Their lives are turned upside down, first because they have no clue how to handle the situation and then, when they finally rise to the occasion, her mother - Isha (Vidya Balan) - returns. The fight is then to bring back Angel, who is Arush's biological daughter.

Khamoshi: The Musical
Cast: Nana Patekar and Manisha Koirala
Director: Sanjay Leela Bhansali

Born to deaf and mute parents, Annie (Manisha Koirala) grows up to become a singer and this is the story of a daughter who is extremely sensitive towards any judgment of her parents, especially her volatile father. The film portrays in a hard-hitting way the awkwardness Annie sometimes feels due to her father and the protective instincts that are triggered in her at others.

In a scene, Annie reprimands Joseph (Nana Patekar) for making too much noise while eating. But there is embarrassment involved when she asks him to accompany her to her first song recording. Joseph is uncertain as he thinks he will be laughed at. What Annie does next will melt your heart:

Chachi 420
Cast: Kamal Haasan and Baby Sana
Director: Kamal Haasan

Chachi 420, inspired by Hollywood film Mrs Doubtfire, narrates the story of Jai (Kamal Haasan) who is deeply attached to his daughter Bharti but loses custody of her in divorce. And then, in a desperate attempt to be a part of his daughter's life, Jai cross-dresses and becomes Laxmi Godbole aka Chachi.

The mark of the strength in their relationship is when Bharti recognizes her father in a second.

Dilwale Dulhania Le Jayenge
Cast: Amrish Puri and Kajol
Director: Aditya Chopra
DDLJ is not only the definitive Bollywood romance, it is also a lesson in how many of India's fathers and their daughters, indeed their children, treat each other with courtesy and respect but also fear and distance.

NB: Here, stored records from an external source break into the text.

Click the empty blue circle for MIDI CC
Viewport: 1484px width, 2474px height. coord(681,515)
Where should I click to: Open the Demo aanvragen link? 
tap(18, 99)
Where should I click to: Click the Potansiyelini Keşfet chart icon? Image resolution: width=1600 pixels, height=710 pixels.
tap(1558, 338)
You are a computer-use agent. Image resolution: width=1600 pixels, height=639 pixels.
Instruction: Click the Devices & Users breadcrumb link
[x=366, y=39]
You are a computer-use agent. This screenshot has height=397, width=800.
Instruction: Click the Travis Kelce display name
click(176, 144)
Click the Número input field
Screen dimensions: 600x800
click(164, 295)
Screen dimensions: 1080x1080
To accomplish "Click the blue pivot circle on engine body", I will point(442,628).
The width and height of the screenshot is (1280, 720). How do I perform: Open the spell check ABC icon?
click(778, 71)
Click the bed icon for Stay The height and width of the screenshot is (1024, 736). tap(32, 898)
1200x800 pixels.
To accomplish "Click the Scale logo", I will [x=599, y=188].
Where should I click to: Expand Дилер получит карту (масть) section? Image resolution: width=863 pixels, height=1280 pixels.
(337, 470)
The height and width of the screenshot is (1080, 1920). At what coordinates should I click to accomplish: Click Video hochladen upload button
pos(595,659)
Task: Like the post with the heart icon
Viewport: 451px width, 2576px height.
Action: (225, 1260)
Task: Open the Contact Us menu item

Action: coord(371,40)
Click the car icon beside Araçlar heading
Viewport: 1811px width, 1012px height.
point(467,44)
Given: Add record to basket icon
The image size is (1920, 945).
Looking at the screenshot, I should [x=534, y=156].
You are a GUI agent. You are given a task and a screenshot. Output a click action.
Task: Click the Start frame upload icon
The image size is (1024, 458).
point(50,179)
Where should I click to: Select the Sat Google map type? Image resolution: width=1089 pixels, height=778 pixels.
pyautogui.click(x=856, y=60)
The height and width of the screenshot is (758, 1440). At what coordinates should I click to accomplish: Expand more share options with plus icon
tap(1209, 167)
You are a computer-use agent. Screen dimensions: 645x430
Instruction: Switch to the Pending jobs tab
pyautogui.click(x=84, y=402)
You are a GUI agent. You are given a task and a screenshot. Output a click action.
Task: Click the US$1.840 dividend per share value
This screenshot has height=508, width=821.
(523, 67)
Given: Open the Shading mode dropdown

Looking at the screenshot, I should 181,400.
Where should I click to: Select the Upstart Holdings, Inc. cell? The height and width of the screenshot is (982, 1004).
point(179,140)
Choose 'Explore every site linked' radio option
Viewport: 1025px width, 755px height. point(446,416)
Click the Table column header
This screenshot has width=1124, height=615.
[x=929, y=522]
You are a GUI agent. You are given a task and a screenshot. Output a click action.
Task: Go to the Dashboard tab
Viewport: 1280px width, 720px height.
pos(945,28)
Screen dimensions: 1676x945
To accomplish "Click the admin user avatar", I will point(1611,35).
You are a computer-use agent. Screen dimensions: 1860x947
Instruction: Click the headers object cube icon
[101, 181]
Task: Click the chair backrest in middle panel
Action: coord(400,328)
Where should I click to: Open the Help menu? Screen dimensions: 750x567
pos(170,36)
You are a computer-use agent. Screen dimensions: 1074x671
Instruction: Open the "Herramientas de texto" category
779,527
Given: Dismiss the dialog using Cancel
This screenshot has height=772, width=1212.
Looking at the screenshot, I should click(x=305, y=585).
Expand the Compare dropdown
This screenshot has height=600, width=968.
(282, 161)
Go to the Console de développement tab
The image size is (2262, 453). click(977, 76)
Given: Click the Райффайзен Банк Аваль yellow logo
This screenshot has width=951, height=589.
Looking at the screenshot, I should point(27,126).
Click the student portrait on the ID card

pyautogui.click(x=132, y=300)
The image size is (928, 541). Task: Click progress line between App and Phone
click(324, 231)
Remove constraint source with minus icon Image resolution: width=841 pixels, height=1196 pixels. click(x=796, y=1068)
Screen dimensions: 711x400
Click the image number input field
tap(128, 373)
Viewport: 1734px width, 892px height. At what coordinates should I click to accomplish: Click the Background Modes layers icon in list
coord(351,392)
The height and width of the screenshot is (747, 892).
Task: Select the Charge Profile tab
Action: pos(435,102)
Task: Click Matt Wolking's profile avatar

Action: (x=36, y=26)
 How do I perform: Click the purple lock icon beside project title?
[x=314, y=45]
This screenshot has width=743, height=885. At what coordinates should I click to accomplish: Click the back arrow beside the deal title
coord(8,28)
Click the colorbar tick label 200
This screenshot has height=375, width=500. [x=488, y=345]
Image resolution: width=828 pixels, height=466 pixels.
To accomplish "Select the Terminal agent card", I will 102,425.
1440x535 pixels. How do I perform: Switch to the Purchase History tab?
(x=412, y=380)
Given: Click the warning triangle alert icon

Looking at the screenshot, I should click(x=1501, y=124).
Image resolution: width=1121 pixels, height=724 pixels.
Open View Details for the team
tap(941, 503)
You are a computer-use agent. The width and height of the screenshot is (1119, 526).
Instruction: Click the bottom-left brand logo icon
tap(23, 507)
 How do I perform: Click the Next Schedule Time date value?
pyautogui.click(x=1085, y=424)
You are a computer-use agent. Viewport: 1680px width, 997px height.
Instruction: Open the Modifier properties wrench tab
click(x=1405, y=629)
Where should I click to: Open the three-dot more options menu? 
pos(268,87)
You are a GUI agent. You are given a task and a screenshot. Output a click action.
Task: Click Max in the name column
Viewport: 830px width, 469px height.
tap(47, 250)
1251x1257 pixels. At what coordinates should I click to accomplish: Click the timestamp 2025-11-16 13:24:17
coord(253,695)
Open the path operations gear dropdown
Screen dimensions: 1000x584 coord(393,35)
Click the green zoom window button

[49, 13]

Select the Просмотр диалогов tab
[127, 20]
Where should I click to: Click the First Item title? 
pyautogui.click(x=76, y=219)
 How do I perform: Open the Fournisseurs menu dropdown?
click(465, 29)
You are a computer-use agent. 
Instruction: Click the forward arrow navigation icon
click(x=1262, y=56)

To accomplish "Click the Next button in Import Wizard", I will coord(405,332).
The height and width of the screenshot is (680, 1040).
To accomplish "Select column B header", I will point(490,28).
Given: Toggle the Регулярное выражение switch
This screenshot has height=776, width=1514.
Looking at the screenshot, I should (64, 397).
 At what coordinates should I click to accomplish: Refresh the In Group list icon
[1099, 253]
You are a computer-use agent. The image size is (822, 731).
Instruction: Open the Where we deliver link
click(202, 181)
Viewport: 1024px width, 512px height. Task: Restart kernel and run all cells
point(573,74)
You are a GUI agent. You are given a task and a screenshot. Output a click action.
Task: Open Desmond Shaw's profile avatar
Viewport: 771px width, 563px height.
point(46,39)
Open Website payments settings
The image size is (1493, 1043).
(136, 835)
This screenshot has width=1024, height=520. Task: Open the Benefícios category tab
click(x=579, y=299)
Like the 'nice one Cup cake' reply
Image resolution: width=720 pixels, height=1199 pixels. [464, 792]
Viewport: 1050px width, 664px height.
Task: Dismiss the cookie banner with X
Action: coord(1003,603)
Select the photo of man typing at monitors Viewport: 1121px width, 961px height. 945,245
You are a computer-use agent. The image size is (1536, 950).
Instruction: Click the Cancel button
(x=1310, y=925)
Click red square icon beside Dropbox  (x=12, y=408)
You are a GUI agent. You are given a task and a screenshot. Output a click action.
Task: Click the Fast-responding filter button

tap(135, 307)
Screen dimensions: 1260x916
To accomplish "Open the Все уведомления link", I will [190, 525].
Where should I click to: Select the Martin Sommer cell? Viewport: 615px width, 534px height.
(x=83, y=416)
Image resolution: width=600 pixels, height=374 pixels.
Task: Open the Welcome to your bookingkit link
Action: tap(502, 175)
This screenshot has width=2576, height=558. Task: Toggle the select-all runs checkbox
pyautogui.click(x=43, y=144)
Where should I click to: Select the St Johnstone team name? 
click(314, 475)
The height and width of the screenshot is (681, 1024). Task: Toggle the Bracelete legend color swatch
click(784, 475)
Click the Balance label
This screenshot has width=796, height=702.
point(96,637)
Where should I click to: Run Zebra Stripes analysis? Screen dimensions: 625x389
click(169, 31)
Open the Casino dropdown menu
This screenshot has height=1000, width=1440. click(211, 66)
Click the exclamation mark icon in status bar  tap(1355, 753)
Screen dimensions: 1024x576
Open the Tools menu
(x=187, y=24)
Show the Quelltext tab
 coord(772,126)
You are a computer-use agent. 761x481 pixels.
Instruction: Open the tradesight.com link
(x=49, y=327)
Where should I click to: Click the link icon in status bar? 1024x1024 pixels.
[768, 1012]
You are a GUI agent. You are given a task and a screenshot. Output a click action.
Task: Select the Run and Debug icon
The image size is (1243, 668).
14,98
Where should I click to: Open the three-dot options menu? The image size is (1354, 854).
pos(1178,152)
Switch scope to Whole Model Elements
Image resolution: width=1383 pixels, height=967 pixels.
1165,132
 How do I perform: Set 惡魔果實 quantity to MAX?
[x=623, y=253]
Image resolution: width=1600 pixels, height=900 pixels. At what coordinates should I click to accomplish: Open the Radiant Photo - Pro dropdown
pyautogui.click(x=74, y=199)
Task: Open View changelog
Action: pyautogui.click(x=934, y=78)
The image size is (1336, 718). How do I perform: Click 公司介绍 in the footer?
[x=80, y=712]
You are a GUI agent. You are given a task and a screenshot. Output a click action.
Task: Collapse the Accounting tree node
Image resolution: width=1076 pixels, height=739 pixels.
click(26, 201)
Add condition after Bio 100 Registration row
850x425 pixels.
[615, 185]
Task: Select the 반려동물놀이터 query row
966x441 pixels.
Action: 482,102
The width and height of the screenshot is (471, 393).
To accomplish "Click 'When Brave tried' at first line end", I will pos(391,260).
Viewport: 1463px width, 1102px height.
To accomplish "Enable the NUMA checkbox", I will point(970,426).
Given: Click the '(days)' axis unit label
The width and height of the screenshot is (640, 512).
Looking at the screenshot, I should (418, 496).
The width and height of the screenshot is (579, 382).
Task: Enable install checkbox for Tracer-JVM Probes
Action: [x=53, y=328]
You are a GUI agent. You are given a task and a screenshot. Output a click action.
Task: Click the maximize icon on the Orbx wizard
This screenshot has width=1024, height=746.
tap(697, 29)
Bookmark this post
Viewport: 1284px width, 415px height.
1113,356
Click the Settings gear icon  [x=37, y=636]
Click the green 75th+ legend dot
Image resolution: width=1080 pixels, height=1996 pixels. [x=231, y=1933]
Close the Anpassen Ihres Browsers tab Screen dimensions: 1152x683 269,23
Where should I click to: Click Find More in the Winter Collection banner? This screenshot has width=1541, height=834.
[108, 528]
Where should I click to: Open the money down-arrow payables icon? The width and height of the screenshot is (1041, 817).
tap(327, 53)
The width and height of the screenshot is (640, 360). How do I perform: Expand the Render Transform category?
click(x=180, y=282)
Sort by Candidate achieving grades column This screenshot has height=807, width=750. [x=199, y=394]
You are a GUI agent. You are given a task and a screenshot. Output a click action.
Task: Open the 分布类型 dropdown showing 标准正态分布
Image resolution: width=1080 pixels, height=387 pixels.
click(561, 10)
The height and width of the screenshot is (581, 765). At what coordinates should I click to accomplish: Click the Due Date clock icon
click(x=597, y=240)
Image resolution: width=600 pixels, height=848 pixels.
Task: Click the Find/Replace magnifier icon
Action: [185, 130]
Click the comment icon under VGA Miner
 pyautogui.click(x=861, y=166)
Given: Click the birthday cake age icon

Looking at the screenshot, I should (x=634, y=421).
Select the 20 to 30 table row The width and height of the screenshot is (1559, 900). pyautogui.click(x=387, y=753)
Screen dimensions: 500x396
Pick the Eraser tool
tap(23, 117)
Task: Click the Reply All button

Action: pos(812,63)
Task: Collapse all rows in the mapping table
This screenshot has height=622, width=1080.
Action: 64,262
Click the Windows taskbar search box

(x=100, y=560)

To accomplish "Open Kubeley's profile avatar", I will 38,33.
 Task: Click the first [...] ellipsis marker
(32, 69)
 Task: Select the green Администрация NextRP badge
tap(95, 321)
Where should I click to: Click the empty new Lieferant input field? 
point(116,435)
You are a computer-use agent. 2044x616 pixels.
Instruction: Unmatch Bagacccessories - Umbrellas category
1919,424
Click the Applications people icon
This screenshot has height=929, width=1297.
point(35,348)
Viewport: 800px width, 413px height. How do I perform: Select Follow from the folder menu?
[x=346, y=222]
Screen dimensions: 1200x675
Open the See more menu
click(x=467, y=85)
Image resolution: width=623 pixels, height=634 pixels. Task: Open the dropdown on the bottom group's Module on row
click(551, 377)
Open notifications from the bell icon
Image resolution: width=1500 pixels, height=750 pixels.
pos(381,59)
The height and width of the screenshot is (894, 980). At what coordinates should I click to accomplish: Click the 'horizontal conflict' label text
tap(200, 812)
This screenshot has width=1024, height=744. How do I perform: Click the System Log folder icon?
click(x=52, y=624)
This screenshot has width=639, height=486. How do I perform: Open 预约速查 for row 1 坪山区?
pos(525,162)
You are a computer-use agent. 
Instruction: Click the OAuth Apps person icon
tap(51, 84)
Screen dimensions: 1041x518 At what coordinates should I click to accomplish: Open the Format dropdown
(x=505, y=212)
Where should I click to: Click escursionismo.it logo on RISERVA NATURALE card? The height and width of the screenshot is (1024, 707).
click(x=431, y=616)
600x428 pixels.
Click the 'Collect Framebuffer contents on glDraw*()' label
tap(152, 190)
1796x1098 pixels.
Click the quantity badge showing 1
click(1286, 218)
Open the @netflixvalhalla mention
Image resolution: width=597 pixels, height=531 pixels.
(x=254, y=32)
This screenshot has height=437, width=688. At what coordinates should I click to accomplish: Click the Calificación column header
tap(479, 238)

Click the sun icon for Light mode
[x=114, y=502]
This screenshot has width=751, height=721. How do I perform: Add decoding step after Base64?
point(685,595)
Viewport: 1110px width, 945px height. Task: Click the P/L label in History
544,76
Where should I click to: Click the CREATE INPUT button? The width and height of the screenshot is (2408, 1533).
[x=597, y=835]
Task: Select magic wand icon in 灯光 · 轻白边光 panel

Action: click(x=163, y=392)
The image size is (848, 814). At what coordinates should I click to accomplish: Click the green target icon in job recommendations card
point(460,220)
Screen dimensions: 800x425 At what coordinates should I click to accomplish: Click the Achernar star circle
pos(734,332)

In the film, NRI Londoner Chaudhary Baldev Singh (Amrish Puri) longs for the green fields of his native Punjab and is a strict father to his two daughters Simran (Kajol) and Rajeshwari (Pooja Ruparel). Despite the desi values he advocates, he allows Simran to holiday in Europe with her friends. When he discovers she's met and fallen in love with Raj (Shah Rukh Khan), he whisks her off to India to marry a groom of his choosing. But this most stern of parents does not, at the end, let his own sense of pride and dignity stand in the way of his daughter's happiness.

Cast: Rishi Kapoor and Sonam Kapoor
Director: Nupur Asthana

Bollywood dads have often turned villains (in the first half) on their daughters' romances. Bewakoofian is another example.

VK Sehgal initially disapproves of his daughter Mayera's (Sonam Kapoor) relationship with the jobless Mohit (Ayushmann Khurrana) but eventually gives in.